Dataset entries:
____

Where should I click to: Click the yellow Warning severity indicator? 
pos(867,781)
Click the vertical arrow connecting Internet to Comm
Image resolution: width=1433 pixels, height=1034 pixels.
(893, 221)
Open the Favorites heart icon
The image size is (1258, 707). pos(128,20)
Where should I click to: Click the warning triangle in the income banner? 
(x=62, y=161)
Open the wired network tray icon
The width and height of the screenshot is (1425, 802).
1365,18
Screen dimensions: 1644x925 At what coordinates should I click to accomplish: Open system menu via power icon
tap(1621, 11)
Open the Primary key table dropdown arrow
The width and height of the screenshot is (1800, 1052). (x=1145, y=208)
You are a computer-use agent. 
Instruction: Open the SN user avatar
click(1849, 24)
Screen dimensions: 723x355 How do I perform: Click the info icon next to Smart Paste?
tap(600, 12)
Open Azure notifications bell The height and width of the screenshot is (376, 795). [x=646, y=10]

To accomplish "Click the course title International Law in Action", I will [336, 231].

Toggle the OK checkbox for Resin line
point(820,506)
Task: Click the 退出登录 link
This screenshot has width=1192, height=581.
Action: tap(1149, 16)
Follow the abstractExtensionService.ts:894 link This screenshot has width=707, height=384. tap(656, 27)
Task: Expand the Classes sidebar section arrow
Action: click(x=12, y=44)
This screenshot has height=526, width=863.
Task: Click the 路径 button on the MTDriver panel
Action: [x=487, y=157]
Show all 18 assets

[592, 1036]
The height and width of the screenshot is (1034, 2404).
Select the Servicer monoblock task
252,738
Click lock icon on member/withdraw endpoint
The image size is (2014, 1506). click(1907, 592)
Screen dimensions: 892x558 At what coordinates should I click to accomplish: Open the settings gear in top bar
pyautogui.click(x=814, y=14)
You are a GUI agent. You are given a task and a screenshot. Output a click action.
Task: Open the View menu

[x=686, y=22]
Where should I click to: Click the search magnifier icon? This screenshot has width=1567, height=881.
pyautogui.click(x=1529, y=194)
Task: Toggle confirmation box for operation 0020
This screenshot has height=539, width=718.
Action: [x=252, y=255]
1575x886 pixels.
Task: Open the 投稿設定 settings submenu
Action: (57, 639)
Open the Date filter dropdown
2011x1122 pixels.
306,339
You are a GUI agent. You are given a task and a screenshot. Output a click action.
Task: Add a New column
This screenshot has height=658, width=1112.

____

### Exercise details
Exactly reproduce every line found in the records.

### Result for this exercise
Where should I click to: Click the yellow Warning severity indicator? 
pos(867,781)
Click the vertical arrow connecting Internet to Comm
Image resolution: width=1433 pixels, height=1034 pixels.
(893, 221)
Open the Favorites heart icon
The image size is (1258, 707). pos(128,20)
Where should I click to: Click the warning triangle in the income banner? 
(x=62, y=161)
Open the wired network tray icon
The width and height of the screenshot is (1425, 802).
1365,18
Screen dimensions: 1644x925 At what coordinates should I click to accomplish: Open system menu via power icon
tap(1621, 11)
Open the Primary key table dropdown arrow
The width and height of the screenshot is (1800, 1052). (x=1145, y=208)
You are a computer-use agent. 
Instruction: Open the SN user avatar
click(1849, 24)
Screen dimensions: 723x355 How do I perform: Click the info icon next to Smart Paste?
tap(600, 12)
Open Azure notifications bell The height and width of the screenshot is (376, 795). [x=646, y=10]

To accomplish "Click the course title International Law in Action", I will [336, 231].

Toggle the OK checkbox for Resin line
point(820,506)
Task: Click the 退出登录 link
This screenshot has width=1192, height=581.
Action: tap(1149, 16)
Follow the abstractExtensionService.ts:894 link This screenshot has width=707, height=384. tap(656, 27)
Task: Expand the Classes sidebar section arrow
Action: click(x=12, y=44)
This screenshot has height=526, width=863.
Task: Click the 路径 button on the MTDriver panel
Action: [x=487, y=157]
Show all 18 assets

[592, 1036]
The height and width of the screenshot is (1034, 2404).
Select the Servicer monoblock task
252,738
Click lock icon on member/withdraw endpoint
The image size is (2014, 1506). click(1907, 592)
Screen dimensions: 892x558 At what coordinates should I click to accomplish: Open the settings gear in top bar
pyautogui.click(x=814, y=14)
You are a GUI agent. You are given a task and a screenshot. Output a click action.
Task: Open the View menu

[x=686, y=22]
Where should I click to: Click the search magnifier icon? This screenshot has width=1567, height=881.
pyautogui.click(x=1529, y=194)
Task: Toggle confirmation box for operation 0020
This screenshot has height=539, width=718.
Action: [x=252, y=255]
1575x886 pixels.
Task: Open the 投稿設定 settings submenu
Action: (57, 639)
Open the Date filter dropdown
2011x1122 pixels.
306,339
You are a GUI agent. You are given a task and a screenshot. Output a click action.
Task: Add a New column
This screenshot has height=658, width=1112.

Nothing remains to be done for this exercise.